Directions for this task
Copy out each line featuring the string "will" from the entries beneath.

BEGIN

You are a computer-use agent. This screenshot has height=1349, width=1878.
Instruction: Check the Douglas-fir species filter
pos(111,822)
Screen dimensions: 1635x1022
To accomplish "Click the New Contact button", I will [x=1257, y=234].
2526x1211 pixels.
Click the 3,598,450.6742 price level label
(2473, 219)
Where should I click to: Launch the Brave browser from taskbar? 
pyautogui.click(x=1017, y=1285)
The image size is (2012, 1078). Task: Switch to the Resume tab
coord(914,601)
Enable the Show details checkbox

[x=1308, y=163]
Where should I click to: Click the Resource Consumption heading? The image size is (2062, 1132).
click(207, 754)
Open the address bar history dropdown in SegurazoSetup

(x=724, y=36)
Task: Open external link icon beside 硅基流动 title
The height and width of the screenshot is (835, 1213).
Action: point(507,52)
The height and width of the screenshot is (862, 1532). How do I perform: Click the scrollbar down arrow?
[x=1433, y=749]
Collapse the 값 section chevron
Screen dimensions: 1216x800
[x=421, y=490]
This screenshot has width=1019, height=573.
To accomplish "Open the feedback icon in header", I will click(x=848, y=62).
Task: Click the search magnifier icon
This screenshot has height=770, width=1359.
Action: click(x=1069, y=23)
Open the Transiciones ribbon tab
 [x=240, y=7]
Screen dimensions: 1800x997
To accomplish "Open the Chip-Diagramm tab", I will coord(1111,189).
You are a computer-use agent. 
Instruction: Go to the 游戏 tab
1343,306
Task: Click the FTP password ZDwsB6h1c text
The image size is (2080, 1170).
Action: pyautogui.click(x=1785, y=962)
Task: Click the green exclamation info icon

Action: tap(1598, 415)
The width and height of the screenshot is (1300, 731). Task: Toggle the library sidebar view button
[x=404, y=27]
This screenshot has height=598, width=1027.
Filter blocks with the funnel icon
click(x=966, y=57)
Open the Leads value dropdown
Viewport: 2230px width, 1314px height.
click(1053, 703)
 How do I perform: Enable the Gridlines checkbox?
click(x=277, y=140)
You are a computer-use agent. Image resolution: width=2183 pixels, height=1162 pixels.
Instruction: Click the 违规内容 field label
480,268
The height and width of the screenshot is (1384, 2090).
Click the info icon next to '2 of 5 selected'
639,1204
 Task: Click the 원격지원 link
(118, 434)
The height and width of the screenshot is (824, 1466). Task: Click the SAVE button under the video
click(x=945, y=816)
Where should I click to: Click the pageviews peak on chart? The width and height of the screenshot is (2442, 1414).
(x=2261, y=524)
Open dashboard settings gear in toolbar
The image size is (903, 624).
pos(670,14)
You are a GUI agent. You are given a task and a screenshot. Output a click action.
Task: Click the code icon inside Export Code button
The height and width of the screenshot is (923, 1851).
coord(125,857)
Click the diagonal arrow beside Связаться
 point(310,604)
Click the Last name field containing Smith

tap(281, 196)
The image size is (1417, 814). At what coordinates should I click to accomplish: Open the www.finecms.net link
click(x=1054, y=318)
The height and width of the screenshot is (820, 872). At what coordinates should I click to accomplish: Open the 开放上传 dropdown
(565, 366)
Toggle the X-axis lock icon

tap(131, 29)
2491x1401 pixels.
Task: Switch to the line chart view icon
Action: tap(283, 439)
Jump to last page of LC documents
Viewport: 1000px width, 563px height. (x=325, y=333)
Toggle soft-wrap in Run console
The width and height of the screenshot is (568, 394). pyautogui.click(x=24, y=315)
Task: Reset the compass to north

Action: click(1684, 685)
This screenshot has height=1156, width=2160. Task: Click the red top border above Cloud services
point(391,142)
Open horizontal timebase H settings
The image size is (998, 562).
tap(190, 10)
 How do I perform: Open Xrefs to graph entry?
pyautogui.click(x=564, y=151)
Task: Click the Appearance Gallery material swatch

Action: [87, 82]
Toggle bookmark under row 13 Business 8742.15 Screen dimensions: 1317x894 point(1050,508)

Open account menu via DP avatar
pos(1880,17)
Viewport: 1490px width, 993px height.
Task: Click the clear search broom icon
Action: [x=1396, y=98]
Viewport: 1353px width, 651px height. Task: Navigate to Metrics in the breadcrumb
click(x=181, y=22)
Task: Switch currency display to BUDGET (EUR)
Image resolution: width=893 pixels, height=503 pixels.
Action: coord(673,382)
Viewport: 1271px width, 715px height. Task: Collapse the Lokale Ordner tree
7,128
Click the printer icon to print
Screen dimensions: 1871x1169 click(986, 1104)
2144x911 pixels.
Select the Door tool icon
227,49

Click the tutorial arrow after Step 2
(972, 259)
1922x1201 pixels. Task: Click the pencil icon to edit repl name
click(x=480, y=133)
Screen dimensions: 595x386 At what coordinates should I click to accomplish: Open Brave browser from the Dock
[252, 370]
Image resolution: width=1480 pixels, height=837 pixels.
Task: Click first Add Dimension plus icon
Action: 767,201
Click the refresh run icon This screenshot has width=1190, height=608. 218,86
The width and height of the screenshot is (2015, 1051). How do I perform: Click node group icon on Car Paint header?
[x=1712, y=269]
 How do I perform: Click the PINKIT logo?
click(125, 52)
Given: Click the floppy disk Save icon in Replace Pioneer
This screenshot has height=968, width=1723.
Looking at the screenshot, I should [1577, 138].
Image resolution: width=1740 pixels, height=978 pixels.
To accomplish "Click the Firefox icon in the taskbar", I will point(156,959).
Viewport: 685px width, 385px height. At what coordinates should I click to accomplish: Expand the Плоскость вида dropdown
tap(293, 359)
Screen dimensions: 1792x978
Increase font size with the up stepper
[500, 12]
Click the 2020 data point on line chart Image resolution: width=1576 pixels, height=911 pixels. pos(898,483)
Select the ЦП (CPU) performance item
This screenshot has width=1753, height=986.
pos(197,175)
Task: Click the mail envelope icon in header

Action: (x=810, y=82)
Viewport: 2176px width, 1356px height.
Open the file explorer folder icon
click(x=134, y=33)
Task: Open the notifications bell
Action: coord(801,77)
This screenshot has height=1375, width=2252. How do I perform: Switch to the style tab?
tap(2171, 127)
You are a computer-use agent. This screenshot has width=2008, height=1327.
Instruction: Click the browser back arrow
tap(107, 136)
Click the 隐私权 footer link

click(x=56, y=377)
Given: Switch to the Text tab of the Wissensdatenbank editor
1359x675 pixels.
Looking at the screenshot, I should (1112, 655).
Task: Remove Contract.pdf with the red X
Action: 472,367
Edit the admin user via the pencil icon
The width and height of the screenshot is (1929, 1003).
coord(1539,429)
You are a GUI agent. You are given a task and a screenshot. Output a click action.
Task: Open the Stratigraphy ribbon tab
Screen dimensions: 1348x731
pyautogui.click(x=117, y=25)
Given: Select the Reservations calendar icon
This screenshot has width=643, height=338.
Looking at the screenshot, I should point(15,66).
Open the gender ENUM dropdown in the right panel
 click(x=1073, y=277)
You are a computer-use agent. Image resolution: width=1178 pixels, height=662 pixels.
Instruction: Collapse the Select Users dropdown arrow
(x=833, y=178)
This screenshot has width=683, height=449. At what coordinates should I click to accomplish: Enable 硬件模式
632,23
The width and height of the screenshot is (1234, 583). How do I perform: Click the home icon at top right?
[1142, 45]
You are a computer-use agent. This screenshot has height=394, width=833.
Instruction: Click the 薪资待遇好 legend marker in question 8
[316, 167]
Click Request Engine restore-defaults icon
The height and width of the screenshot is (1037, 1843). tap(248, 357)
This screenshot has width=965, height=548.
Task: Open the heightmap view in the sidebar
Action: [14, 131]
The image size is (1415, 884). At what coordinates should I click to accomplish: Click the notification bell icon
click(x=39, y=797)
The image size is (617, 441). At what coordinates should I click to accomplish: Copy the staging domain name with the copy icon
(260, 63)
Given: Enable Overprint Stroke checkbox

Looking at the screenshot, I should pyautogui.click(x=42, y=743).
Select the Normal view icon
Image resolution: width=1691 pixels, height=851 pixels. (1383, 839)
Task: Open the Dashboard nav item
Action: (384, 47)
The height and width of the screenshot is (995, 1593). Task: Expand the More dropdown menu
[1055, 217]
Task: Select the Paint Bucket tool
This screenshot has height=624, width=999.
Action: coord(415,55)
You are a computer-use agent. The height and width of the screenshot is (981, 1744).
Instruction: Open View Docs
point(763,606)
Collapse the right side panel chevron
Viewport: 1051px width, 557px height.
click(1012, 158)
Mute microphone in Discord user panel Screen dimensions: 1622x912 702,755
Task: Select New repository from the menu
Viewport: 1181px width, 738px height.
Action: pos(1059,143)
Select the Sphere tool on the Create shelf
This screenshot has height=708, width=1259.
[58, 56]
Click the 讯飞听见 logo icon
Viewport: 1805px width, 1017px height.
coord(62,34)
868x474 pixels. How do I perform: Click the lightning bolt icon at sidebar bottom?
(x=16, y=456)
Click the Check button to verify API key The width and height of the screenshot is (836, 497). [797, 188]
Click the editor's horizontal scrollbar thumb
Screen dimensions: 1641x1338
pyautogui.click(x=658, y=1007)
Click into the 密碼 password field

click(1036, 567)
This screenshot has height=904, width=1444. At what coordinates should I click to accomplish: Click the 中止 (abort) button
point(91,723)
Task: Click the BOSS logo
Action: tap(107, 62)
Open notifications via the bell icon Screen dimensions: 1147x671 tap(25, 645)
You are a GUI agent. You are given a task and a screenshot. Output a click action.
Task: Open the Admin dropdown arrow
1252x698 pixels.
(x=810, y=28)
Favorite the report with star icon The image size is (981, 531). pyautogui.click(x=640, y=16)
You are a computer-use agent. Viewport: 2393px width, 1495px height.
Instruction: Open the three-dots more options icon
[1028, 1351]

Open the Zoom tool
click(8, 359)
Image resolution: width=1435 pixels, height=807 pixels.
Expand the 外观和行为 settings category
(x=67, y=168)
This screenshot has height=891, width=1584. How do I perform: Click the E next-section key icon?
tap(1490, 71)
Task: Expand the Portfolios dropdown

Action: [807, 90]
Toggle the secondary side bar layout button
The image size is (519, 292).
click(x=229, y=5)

END

Solution to the exercise
To accomplish "Click the New Contact button", I will [x=1257, y=234].
To accomplish "Open the feedback icon in header", I will click(x=848, y=62).
To accomplish "Open the Chip-Diagramm tab", I will coord(1111,189).
To accomplish "Click the Firefox icon in the taskbar", I will point(156,959).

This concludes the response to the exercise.